— start —

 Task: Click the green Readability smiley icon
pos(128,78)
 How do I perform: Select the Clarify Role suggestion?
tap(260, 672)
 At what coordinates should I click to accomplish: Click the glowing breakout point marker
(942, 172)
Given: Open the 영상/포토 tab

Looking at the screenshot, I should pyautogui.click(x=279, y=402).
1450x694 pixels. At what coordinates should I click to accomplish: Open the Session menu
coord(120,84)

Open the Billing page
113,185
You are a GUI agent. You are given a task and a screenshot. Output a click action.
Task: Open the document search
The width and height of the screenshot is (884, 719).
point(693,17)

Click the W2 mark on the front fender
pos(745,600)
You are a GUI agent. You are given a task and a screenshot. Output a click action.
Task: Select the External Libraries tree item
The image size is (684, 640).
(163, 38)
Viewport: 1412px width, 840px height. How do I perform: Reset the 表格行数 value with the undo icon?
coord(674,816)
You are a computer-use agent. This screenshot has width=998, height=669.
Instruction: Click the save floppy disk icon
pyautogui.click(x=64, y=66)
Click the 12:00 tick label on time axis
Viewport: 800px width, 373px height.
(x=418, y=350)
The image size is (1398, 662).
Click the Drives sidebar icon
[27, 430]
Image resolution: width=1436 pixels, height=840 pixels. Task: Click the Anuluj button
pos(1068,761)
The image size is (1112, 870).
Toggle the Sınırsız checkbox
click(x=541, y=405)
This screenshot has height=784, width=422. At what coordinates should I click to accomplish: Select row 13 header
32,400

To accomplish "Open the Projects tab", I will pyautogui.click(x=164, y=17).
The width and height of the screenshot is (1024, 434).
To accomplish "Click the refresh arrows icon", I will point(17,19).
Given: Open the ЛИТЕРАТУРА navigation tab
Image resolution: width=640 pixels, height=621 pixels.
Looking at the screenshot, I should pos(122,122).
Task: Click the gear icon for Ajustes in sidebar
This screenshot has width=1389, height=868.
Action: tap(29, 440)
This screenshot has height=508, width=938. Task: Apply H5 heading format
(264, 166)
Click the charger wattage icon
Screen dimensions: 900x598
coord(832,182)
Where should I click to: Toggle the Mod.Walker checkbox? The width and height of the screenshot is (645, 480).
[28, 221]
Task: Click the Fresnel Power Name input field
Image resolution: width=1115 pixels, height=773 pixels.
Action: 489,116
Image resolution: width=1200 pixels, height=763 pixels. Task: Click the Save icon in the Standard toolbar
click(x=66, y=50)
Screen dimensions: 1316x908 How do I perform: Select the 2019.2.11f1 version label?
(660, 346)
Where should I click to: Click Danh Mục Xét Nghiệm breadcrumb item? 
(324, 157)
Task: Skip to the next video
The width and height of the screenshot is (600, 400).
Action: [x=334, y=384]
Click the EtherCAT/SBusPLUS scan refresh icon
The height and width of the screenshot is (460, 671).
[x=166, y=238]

— end —

**TASK DESCRIPTION:** Copy the material again from the line that contains "Task: Click the Fresnel" through the line that contains "click(x=66, y=50)", including both of those lines. Add 51 to every x and y coordinate in the answers, and leave everything else as it is.

**COMPLETE ANSWER:**
Task: Click the Fresnel Power Name input field
Image resolution: width=1115 pixels, height=773 pixels.
Action: 540,167
Image resolution: width=1200 pixels, height=763 pixels. Task: Click the Save icon in the Standard toolbar
click(x=117, y=101)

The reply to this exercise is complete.